#### HOW TO COMPLETE THIS TASK
Below are entries. Reproduce exactly the lines between the line holding "Task: Enable chart auto-scroll icon" and the line holding "The width and height of the screenshot is (1568, 772).", inclusive, and only those.

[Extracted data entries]
+ + + + + + +

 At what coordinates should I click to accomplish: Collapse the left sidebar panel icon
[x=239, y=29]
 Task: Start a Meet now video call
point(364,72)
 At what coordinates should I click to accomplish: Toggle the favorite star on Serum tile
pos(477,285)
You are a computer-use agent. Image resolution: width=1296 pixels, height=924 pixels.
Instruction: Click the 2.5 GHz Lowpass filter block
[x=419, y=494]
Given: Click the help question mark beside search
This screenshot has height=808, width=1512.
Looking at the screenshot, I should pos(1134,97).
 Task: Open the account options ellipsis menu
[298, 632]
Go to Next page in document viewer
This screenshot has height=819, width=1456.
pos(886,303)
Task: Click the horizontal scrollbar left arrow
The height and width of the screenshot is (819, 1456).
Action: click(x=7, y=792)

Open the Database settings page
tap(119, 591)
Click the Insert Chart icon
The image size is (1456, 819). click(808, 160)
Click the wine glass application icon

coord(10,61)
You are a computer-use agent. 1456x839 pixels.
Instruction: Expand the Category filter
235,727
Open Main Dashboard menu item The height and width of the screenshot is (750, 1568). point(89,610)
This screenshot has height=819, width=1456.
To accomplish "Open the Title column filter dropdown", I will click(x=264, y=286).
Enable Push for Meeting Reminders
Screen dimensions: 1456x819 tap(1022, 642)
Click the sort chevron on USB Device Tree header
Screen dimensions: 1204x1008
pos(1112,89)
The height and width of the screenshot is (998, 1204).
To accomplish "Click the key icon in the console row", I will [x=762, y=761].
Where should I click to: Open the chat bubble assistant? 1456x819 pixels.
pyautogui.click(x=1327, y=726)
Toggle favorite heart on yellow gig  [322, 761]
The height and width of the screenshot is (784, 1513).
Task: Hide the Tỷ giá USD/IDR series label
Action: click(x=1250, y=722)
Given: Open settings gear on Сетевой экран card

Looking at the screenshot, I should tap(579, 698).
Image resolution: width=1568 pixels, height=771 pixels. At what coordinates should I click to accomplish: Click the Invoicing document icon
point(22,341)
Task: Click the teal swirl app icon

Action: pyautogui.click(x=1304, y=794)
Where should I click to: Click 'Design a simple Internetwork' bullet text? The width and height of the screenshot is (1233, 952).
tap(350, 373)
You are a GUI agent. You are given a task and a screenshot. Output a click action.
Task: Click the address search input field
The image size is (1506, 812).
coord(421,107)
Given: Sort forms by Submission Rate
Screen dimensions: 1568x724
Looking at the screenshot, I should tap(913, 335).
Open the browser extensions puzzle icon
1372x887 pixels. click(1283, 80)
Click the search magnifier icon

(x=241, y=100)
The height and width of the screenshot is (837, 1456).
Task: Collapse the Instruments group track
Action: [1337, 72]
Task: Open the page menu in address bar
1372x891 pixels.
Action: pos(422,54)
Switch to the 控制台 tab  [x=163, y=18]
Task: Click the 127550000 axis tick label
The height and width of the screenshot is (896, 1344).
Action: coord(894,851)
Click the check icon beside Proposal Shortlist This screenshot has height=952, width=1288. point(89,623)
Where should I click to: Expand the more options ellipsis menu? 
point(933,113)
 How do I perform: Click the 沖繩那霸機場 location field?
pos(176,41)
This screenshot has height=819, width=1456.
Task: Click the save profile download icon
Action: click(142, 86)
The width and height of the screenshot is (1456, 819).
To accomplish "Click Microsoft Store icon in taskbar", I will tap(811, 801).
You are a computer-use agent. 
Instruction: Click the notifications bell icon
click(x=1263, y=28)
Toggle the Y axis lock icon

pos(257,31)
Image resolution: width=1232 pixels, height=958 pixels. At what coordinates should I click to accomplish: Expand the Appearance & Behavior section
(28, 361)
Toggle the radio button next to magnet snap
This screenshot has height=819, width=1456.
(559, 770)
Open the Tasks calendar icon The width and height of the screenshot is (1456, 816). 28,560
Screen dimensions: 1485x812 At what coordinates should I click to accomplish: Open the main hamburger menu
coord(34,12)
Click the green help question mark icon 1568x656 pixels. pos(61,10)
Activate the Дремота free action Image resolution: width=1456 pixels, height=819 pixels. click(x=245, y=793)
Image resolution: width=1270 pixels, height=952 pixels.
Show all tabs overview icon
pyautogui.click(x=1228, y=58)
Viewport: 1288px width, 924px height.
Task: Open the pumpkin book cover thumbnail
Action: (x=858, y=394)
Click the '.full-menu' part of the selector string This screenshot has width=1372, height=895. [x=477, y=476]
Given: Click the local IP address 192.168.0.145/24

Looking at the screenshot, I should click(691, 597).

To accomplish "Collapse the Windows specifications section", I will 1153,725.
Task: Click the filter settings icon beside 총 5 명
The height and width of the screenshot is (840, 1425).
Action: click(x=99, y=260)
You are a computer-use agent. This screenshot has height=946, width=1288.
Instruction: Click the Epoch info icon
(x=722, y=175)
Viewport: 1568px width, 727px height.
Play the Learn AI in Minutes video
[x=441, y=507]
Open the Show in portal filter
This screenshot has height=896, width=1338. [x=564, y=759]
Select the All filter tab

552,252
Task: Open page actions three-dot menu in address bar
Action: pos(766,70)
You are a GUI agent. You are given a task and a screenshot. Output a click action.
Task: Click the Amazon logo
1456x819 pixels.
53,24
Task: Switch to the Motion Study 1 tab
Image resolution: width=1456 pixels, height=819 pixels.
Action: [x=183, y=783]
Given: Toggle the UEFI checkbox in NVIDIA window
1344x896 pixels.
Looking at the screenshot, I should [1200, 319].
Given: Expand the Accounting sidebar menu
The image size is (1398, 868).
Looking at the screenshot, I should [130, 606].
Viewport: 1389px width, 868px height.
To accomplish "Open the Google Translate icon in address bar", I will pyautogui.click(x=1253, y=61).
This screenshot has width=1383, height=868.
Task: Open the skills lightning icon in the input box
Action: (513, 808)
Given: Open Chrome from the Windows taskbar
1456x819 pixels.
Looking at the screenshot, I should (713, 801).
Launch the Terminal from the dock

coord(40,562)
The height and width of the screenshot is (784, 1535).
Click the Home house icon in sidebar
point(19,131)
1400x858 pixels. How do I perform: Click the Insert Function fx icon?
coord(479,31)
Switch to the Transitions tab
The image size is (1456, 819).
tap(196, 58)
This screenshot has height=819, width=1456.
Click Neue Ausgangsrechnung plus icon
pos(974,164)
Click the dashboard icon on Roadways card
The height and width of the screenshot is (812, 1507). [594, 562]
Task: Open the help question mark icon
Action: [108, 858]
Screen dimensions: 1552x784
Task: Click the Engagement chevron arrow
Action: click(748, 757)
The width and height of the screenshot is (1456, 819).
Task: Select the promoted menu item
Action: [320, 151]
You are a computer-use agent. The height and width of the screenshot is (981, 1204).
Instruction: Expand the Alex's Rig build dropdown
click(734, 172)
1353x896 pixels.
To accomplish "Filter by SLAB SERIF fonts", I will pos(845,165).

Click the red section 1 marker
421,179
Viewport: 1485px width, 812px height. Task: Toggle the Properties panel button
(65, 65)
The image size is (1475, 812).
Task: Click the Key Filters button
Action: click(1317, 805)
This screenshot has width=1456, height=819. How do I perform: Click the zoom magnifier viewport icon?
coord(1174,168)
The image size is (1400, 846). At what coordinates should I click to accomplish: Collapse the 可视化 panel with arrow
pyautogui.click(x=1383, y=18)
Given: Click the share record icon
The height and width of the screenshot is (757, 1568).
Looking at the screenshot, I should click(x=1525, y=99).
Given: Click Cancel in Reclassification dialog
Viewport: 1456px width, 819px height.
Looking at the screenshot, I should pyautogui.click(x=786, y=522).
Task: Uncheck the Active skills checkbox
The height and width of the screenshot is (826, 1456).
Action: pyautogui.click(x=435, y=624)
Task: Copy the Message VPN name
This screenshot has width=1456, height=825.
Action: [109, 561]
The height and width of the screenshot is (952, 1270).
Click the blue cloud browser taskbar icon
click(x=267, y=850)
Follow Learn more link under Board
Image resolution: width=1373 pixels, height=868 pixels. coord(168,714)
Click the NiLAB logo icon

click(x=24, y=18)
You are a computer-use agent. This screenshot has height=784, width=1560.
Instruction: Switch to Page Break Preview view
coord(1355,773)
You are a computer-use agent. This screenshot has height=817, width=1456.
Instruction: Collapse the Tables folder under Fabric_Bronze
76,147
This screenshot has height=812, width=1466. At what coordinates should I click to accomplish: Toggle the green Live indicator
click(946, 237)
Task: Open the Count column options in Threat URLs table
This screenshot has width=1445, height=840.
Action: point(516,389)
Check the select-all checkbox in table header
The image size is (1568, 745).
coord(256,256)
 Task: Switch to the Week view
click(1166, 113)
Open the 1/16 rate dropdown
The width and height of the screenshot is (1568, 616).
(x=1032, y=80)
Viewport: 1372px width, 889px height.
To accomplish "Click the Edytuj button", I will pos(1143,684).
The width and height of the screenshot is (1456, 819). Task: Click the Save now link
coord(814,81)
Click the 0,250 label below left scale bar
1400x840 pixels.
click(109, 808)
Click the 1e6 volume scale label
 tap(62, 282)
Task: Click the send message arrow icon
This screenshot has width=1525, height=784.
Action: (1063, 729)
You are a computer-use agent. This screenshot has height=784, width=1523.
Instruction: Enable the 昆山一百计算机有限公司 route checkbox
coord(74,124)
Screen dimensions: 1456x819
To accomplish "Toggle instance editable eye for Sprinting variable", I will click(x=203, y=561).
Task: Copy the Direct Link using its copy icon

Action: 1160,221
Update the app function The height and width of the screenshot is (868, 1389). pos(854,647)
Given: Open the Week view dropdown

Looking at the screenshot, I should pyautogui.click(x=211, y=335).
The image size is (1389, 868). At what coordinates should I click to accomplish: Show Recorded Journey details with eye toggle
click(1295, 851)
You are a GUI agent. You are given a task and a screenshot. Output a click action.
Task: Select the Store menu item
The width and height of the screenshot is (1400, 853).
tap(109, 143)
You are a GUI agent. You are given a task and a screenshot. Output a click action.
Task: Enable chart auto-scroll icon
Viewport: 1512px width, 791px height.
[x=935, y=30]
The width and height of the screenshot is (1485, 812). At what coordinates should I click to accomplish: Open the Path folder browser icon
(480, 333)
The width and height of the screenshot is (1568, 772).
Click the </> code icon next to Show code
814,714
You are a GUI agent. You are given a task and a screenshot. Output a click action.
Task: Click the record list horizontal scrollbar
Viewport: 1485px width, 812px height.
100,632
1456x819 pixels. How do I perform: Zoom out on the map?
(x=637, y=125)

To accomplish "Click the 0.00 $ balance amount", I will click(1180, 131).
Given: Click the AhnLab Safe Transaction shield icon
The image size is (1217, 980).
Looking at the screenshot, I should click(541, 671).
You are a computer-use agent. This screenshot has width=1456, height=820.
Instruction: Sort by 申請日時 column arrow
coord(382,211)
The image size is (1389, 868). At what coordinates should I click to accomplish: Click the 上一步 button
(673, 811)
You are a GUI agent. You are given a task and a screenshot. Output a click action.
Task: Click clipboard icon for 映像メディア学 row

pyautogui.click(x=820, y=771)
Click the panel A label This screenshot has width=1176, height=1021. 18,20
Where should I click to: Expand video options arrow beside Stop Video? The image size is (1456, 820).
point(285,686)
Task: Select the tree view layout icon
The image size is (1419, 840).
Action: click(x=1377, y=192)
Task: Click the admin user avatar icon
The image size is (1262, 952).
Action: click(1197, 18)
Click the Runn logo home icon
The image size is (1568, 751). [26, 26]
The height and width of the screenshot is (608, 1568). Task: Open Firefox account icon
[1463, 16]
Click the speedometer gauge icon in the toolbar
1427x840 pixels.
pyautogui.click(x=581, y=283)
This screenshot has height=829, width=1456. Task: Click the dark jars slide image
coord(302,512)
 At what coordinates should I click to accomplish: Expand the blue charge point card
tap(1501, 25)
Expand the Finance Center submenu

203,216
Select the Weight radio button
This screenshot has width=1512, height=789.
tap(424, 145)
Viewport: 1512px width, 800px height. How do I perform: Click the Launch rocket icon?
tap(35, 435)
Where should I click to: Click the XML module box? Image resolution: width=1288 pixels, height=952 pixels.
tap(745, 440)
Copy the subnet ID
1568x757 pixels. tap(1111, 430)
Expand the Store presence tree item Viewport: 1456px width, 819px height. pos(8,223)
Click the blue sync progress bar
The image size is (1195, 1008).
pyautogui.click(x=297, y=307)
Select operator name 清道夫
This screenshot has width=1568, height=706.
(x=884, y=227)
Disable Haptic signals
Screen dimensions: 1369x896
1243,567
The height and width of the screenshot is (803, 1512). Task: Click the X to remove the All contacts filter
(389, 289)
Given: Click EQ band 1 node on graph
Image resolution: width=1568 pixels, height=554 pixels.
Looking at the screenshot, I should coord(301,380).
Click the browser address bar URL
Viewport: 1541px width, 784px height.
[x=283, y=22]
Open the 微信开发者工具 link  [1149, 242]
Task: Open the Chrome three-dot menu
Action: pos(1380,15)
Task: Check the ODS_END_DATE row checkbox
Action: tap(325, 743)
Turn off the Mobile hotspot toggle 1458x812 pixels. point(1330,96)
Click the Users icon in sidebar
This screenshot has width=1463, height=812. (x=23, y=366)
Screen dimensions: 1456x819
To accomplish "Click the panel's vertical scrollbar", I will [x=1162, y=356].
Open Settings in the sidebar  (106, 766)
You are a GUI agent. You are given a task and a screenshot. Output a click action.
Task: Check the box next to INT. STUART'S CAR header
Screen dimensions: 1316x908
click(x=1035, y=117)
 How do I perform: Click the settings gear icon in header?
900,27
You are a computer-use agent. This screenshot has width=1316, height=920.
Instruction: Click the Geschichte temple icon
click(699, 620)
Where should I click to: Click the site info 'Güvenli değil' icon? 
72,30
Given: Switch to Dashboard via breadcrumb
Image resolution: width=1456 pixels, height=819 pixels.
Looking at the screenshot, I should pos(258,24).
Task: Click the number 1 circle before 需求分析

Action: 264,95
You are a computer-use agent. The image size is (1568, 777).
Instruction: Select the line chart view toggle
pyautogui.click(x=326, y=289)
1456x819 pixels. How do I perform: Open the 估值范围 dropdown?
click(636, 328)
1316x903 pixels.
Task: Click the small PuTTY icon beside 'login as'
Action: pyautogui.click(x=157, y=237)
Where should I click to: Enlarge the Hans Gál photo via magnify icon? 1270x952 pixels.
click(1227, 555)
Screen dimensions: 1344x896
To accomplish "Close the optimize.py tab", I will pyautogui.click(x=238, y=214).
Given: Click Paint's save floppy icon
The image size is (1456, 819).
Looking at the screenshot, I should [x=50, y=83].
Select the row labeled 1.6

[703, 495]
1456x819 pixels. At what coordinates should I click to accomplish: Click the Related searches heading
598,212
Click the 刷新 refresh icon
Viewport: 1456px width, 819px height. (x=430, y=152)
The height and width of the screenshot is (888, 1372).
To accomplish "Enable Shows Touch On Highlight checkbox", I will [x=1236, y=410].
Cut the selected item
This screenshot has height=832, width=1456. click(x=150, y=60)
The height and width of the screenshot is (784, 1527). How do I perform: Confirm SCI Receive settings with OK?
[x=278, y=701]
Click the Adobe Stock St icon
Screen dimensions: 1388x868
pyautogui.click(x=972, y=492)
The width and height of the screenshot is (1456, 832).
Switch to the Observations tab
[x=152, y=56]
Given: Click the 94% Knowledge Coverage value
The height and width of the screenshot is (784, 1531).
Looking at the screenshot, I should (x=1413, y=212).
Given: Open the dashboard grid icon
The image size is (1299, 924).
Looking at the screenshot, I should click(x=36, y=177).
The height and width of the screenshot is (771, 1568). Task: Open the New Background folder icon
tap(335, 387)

+ + + + + + +

#### EXERCISE RESULT
Task: Enable chart auto-scroll icon
Viewport: 1512px width, 791px height.
[x=935, y=30]
The width and height of the screenshot is (1485, 812). At what coordinates should I click to accomplish: Open the Path folder browser icon
(480, 333)
The width and height of the screenshot is (1568, 772).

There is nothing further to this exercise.